Exercise
Where the line containing "The height and width of the screenshot is (200, 400)." appears, start repeating, and continue exactly through the last line below, adding nothing. Include no pictures.

##### Records to use #####

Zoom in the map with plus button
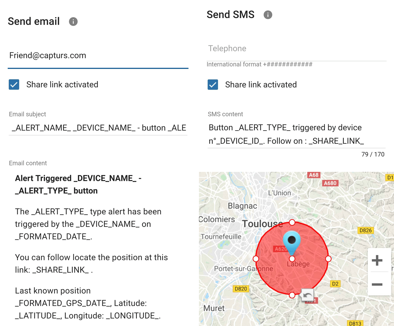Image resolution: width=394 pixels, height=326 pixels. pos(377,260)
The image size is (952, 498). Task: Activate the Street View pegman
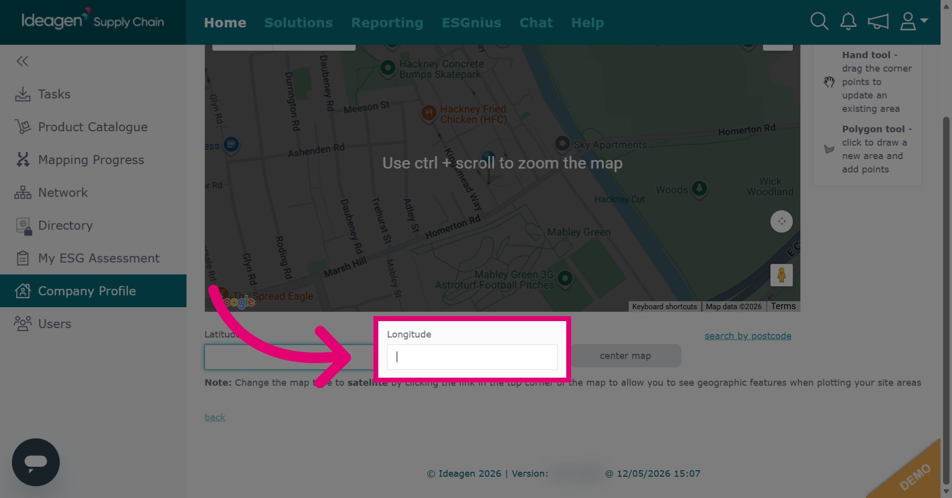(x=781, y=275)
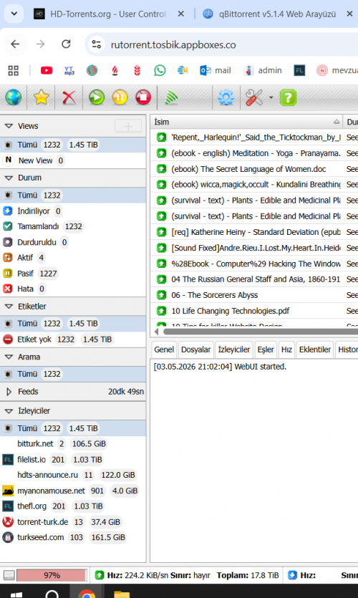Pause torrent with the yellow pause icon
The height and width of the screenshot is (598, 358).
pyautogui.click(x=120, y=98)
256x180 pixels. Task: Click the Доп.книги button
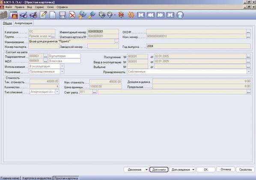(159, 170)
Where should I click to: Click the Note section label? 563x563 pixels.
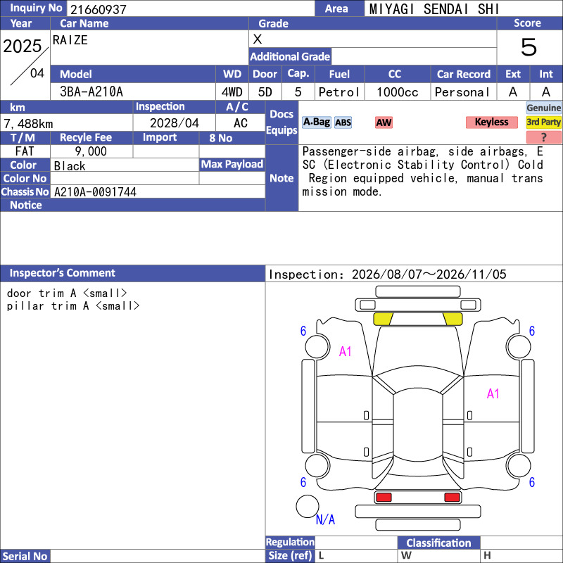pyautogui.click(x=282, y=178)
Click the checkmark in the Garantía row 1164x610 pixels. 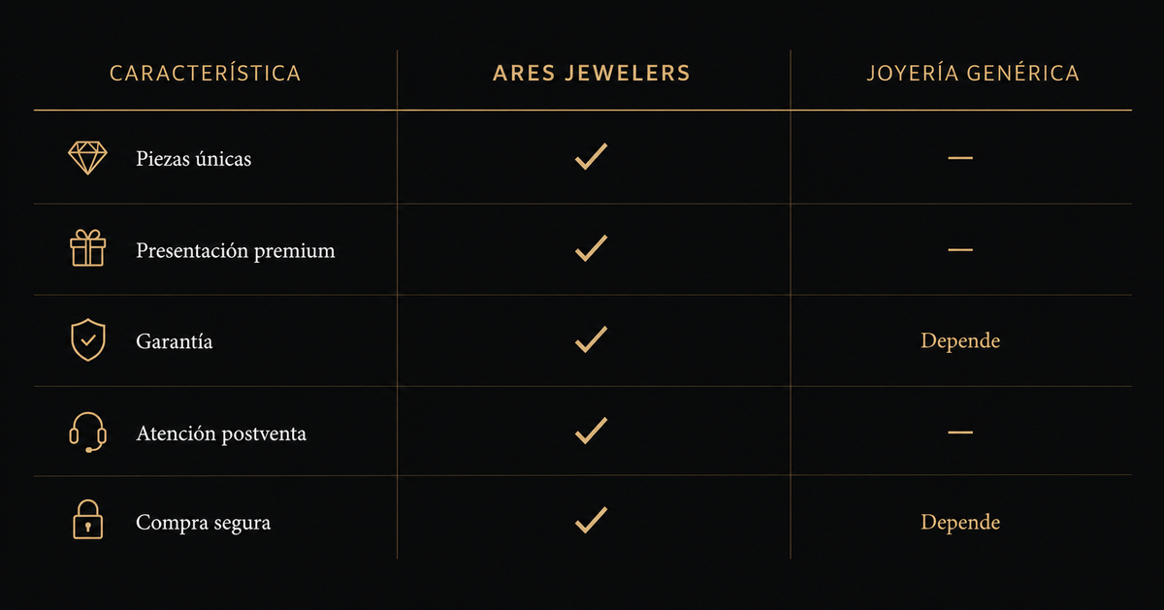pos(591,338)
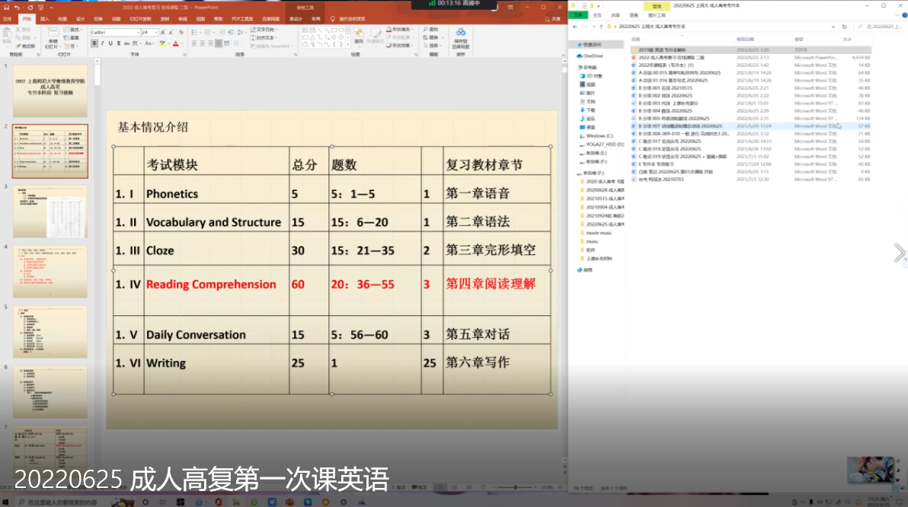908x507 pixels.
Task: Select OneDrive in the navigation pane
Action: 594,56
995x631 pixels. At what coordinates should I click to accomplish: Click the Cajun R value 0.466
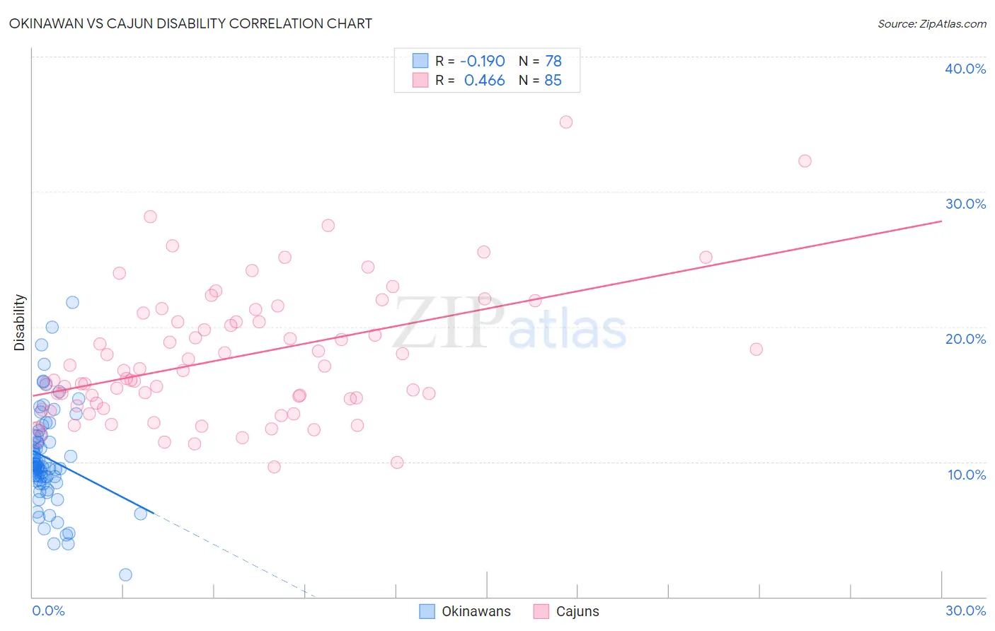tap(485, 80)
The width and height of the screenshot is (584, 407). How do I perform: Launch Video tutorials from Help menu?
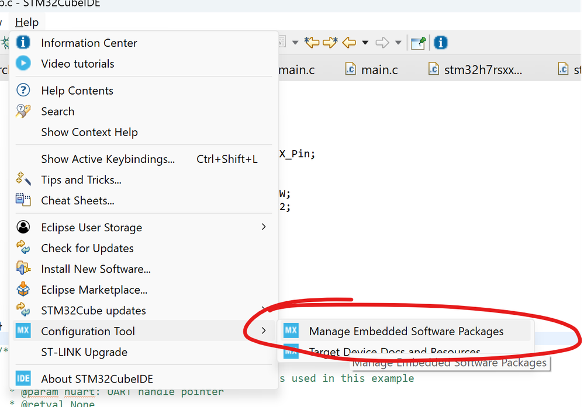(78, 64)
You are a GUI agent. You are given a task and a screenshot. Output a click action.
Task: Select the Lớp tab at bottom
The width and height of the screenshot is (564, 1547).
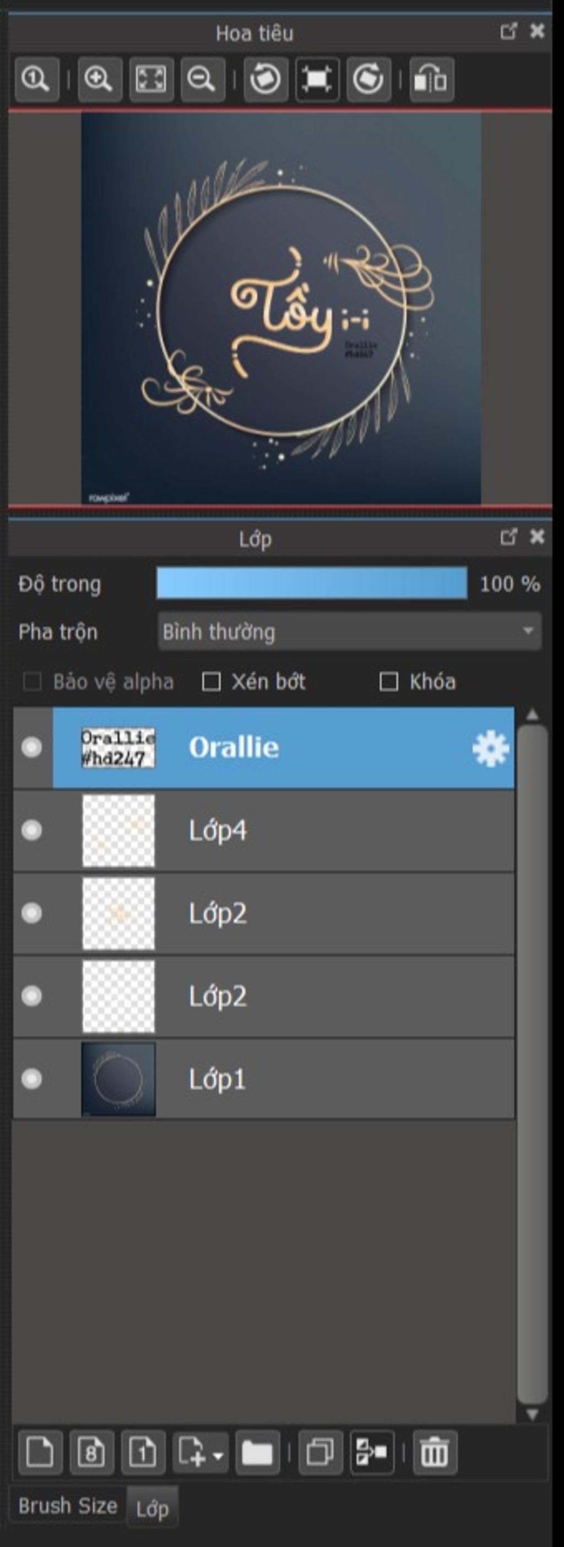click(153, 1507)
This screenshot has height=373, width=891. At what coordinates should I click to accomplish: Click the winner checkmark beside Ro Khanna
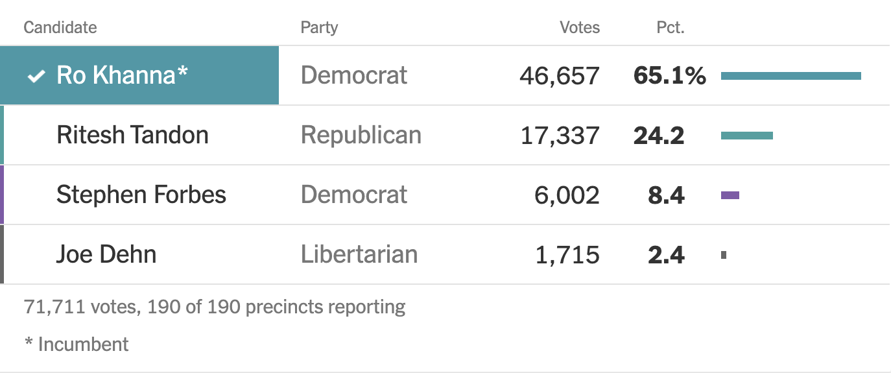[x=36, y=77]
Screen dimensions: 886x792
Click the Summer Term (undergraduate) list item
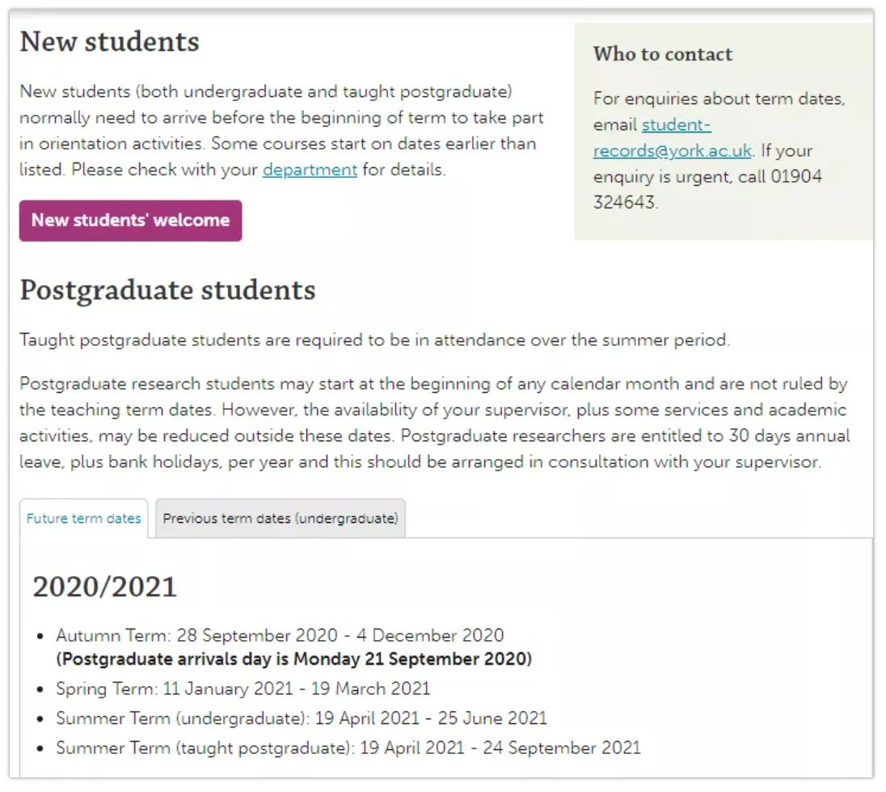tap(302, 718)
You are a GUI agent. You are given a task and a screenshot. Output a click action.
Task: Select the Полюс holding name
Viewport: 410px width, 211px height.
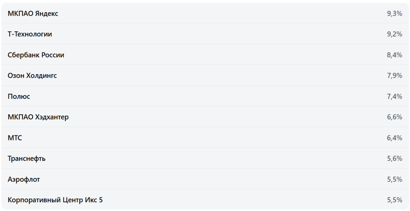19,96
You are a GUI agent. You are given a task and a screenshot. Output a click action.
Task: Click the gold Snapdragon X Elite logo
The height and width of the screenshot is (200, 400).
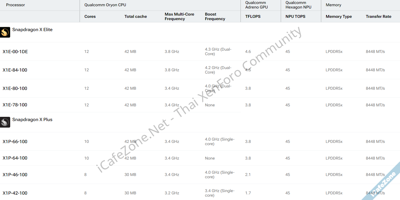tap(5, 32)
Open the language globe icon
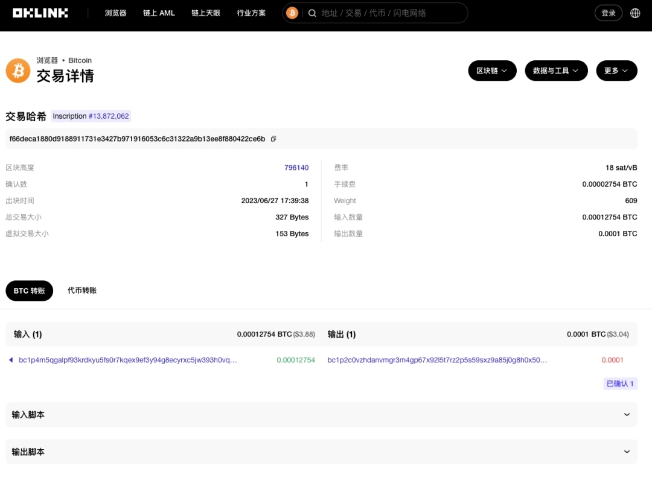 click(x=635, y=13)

#####

Problem solution
The height and width of the screenshot is (200, 400).
tap(5, 32)
Open the language globe icon
 click(x=635, y=13)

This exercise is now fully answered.